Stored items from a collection
--------------------------------

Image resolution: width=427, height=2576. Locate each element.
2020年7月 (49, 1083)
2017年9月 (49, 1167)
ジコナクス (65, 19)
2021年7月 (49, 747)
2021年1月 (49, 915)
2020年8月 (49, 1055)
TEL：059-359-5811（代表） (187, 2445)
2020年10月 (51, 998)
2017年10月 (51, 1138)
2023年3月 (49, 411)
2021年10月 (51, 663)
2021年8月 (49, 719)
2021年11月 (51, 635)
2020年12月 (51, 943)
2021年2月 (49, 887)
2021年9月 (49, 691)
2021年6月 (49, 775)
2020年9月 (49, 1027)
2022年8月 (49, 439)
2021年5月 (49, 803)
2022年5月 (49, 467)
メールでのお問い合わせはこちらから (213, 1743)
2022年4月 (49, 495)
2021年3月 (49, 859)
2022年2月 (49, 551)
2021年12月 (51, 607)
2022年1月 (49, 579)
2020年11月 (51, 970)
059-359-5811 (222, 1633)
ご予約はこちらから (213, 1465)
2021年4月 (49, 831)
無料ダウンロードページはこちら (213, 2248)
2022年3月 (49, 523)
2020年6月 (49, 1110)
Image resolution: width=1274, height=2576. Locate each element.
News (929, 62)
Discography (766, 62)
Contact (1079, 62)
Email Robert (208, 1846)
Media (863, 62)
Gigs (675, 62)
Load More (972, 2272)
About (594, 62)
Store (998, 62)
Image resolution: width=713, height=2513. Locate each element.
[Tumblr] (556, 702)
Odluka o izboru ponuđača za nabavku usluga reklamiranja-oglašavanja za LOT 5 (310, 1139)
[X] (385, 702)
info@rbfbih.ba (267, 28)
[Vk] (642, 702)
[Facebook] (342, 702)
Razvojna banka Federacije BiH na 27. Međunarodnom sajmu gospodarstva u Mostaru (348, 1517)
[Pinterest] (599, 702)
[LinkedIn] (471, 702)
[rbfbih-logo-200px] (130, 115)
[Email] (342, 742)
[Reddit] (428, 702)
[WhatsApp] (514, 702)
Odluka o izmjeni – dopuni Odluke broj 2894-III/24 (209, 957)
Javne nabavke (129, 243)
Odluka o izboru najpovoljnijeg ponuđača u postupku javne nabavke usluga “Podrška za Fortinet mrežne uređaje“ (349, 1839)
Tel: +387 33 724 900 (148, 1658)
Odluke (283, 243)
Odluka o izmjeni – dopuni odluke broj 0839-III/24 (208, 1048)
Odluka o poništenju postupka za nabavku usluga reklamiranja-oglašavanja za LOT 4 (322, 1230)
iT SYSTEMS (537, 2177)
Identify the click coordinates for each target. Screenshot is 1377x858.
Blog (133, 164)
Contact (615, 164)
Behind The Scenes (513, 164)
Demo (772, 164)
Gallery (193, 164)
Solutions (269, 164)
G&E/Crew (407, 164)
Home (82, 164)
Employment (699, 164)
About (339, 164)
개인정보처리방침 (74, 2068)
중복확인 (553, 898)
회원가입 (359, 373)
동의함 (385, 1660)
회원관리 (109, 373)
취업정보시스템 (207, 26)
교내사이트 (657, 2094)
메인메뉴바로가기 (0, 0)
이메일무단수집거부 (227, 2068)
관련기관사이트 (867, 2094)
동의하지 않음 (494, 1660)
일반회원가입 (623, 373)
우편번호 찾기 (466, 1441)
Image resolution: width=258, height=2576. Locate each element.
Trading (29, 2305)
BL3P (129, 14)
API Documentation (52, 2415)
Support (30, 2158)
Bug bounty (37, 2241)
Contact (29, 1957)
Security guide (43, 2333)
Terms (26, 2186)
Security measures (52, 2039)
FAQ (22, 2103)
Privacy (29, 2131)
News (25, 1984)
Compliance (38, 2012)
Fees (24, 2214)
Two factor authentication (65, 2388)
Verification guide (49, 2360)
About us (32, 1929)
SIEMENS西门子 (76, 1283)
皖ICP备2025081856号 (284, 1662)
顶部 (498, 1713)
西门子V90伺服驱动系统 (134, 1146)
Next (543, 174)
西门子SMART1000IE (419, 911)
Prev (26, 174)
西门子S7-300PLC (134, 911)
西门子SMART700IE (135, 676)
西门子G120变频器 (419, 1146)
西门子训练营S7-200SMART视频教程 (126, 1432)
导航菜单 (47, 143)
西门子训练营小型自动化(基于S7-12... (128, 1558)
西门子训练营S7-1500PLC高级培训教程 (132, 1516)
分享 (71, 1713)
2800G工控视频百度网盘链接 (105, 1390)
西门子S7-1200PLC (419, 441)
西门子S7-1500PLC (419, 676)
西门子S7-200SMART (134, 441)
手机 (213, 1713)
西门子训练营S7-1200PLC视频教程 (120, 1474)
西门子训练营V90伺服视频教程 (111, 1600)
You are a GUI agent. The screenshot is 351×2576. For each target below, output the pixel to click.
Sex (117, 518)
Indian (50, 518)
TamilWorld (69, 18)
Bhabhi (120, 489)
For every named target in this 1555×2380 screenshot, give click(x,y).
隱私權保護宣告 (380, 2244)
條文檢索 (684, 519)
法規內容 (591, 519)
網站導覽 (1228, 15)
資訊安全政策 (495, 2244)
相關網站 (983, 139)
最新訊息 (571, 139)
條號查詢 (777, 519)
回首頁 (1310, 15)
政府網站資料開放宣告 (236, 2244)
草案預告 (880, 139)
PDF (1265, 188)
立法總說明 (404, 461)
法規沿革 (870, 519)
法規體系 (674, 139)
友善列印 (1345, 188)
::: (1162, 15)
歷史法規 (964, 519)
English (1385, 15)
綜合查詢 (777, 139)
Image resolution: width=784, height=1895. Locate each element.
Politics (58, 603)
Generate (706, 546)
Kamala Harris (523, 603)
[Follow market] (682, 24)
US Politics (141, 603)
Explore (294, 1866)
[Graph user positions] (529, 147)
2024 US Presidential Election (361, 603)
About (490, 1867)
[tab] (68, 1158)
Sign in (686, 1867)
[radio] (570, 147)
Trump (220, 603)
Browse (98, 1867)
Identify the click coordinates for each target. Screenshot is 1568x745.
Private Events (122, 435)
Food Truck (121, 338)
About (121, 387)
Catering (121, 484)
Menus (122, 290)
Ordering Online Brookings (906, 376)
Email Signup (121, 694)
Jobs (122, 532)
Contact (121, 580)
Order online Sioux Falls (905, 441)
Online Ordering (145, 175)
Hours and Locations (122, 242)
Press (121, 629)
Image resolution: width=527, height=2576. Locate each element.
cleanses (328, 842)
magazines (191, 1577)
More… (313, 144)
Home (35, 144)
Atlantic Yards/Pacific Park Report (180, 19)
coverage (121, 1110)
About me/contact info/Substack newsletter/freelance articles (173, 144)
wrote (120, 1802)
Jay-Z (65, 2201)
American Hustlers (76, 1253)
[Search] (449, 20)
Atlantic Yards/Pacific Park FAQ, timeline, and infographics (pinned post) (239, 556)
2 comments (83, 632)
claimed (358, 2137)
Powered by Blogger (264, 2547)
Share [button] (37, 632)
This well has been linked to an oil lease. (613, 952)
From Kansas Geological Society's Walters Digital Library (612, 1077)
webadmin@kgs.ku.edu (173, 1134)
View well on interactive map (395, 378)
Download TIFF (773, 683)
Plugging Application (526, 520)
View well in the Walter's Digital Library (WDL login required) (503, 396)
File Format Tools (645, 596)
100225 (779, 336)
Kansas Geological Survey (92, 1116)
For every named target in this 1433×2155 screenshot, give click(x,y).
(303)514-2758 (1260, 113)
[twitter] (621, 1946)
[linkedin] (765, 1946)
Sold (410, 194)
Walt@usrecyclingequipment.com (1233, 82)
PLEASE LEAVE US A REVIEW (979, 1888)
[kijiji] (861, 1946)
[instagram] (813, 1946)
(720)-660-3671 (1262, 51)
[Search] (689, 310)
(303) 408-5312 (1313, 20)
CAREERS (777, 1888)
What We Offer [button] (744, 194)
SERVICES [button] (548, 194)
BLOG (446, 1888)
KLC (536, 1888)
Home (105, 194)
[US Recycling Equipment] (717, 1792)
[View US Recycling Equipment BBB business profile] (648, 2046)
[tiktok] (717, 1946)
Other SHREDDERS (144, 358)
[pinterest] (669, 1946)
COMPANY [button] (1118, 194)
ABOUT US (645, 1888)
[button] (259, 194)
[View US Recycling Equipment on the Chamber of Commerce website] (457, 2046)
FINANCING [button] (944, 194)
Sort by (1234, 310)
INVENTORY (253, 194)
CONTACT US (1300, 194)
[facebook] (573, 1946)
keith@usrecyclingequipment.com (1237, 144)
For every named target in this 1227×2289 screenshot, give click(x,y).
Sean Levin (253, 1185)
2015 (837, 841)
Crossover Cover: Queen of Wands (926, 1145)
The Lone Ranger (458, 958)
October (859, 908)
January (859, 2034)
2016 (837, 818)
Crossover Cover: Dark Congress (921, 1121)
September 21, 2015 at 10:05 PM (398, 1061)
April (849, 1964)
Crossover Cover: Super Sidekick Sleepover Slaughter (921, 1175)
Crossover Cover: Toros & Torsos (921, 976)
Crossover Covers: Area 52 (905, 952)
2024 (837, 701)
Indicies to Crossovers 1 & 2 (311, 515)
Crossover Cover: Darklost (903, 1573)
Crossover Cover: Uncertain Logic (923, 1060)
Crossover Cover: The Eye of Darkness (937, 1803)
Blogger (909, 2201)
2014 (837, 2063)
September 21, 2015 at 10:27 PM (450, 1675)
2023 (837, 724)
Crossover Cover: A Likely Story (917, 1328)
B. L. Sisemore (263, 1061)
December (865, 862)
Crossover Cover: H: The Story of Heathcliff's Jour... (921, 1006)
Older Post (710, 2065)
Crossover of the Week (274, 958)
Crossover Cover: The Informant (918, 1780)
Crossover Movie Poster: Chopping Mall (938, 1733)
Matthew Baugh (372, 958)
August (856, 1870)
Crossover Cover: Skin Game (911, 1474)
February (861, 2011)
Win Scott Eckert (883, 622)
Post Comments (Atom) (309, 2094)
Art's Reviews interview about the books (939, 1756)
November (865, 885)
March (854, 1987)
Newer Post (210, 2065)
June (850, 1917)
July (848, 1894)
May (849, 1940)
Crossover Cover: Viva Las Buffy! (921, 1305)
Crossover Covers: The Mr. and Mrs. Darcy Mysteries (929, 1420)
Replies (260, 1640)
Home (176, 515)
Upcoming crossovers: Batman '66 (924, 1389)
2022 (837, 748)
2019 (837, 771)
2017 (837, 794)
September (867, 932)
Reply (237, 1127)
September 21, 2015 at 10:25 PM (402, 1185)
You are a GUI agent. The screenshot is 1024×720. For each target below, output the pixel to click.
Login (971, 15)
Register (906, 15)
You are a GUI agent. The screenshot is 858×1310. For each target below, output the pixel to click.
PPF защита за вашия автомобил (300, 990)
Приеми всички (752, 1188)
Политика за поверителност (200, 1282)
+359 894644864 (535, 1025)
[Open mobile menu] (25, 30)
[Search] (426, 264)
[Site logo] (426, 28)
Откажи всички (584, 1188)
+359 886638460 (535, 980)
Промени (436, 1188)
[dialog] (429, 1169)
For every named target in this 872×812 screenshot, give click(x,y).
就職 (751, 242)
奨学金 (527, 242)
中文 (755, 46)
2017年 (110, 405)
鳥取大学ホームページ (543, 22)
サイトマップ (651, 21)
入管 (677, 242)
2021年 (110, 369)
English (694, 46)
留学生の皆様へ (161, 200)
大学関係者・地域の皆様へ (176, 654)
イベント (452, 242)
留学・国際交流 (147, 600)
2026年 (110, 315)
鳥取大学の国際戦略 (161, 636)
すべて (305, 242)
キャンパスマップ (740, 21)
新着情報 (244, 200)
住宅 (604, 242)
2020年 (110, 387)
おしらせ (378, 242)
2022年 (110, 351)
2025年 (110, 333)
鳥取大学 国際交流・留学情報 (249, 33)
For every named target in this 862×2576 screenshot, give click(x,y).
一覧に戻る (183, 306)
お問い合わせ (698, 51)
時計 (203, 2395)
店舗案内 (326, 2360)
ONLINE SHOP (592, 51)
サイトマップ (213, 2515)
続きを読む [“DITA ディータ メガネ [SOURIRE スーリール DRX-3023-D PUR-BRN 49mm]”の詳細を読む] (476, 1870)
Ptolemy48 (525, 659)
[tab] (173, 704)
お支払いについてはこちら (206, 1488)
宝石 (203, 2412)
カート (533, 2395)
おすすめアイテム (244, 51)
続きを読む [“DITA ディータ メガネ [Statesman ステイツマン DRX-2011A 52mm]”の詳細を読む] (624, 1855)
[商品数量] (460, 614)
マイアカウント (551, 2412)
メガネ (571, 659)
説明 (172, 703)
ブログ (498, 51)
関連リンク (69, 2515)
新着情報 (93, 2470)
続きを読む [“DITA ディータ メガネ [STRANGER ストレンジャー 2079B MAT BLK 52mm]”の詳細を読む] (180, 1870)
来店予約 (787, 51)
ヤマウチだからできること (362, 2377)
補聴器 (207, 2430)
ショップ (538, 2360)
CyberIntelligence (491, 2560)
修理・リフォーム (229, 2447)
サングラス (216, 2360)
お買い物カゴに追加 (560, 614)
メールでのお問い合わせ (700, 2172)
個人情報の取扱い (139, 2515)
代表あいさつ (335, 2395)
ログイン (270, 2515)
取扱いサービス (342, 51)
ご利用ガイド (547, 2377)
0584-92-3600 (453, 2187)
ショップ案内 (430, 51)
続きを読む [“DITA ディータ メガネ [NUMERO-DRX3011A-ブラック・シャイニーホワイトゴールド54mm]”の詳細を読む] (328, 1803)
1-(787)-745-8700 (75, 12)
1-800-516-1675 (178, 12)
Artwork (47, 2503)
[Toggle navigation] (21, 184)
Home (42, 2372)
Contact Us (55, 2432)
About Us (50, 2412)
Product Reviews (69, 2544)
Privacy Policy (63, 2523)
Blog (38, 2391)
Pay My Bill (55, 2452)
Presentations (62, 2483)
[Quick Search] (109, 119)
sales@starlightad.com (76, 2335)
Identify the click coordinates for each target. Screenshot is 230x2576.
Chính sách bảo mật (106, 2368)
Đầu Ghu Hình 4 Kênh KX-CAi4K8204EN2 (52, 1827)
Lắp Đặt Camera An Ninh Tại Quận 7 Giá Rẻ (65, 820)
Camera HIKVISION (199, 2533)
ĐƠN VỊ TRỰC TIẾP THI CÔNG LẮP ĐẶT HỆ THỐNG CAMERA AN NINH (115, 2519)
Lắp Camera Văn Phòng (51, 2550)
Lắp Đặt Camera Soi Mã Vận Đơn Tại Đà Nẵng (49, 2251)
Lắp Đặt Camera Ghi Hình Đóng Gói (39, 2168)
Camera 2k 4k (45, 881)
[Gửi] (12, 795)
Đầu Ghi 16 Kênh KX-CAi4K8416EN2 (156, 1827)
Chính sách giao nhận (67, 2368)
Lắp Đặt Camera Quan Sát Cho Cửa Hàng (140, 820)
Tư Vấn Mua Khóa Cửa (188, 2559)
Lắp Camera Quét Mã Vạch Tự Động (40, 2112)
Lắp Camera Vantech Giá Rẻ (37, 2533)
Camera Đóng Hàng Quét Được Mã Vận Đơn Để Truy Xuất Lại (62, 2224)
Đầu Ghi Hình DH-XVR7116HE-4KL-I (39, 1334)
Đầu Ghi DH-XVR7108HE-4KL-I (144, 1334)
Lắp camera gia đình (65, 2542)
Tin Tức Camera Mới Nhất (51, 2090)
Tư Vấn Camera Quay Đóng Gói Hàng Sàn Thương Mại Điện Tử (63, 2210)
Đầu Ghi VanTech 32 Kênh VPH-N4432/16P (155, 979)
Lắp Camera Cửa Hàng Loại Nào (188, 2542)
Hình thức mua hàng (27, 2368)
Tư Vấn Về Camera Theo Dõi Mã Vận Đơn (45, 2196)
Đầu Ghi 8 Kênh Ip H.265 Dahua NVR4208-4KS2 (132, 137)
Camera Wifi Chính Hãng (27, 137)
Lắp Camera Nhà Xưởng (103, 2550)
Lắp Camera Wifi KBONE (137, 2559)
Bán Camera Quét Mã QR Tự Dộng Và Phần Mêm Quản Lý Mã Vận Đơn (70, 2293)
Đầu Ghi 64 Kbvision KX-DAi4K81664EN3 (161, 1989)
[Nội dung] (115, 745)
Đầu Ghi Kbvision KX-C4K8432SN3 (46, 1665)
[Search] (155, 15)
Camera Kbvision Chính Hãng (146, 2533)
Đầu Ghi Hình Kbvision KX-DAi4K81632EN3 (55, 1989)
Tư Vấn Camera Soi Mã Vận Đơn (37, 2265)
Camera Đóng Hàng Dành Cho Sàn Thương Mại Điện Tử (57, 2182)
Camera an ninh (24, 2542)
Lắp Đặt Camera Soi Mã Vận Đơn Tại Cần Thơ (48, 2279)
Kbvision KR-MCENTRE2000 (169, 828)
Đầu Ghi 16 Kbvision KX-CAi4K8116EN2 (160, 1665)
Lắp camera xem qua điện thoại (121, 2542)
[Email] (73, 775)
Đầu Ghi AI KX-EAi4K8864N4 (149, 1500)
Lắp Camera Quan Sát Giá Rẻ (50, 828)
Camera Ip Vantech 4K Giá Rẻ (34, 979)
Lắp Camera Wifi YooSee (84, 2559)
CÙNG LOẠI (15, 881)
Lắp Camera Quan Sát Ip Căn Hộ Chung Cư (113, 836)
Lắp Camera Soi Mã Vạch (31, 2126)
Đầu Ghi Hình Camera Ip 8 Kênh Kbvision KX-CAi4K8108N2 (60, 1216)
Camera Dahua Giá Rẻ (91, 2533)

--------------------------------

### EXERCISE
Render the data from the line with "CAREERS (777, 1888)" to the line with "[button] (259, 194)" as a two-column CSV with the headers text and position. Give one row per entry, put each field in double quotes, and replace any line breaks with spaces.

### SOLUTION BELOW
text,position
"CAREERS","(777, 1888)"
"What We Offer [button]","(744, 194)"
"SERVICES [button]","(548, 194)"
"BLOG","(446, 1888)"
"KLC","(536, 1888)"
"Home","(105, 194)"
"[US Recycling Equipment]","(717, 1792)"
"[View US Recycling Equipment BBB business profile]","(648, 2046)"
"[tiktok]","(717, 1946)"
"Other SHREDDERS","(144, 358)"
"[pinterest]","(669, 1946)"
"COMPANY [button]","(1118, 194)"
"ABOUT US","(645, 1888)"
"[button]","(259, 194)"